#### Information given:
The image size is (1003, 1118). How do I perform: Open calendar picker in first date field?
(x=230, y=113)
* * *
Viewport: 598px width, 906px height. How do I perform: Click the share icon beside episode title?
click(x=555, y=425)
--
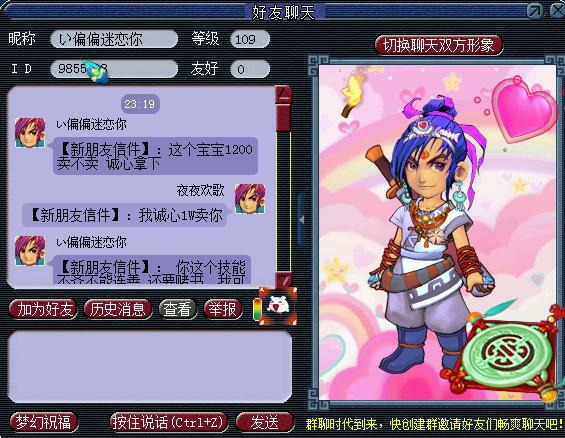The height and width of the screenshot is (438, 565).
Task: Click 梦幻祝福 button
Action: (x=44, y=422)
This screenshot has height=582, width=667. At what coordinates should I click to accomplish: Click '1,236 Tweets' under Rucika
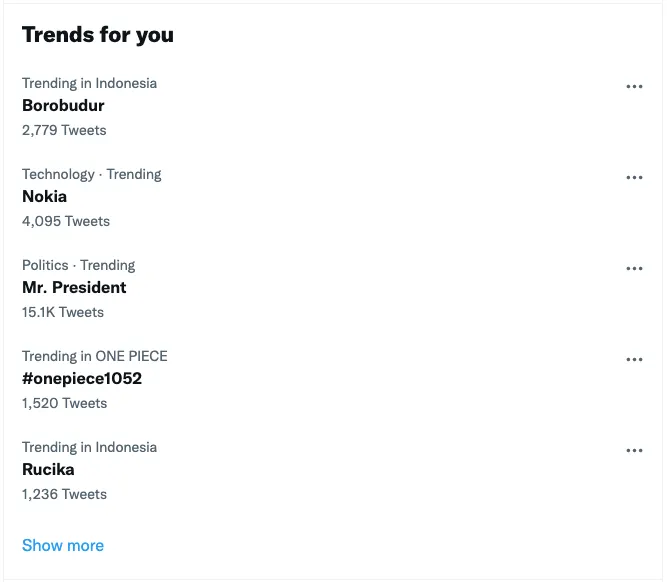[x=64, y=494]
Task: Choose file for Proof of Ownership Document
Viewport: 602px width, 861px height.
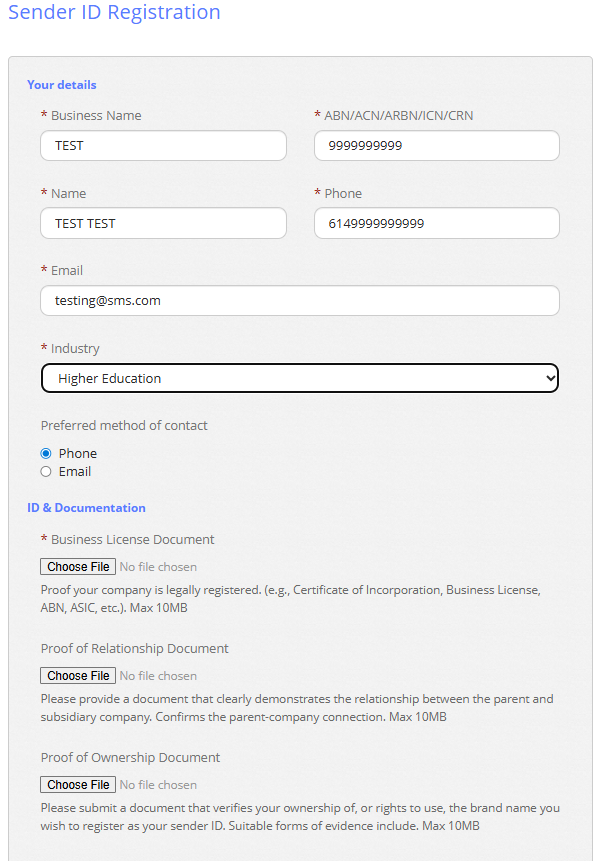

#### Exercise:
All that belongs in your answer is the stretch of entries above from the line with "Task: Choose file" through the line with "Viewport: 602px width, 861px height.", printed exactly.

#### Reply to the exercise:
Task: Choose file for Proof of Ownership Document
Viewport: 602px width, 861px height.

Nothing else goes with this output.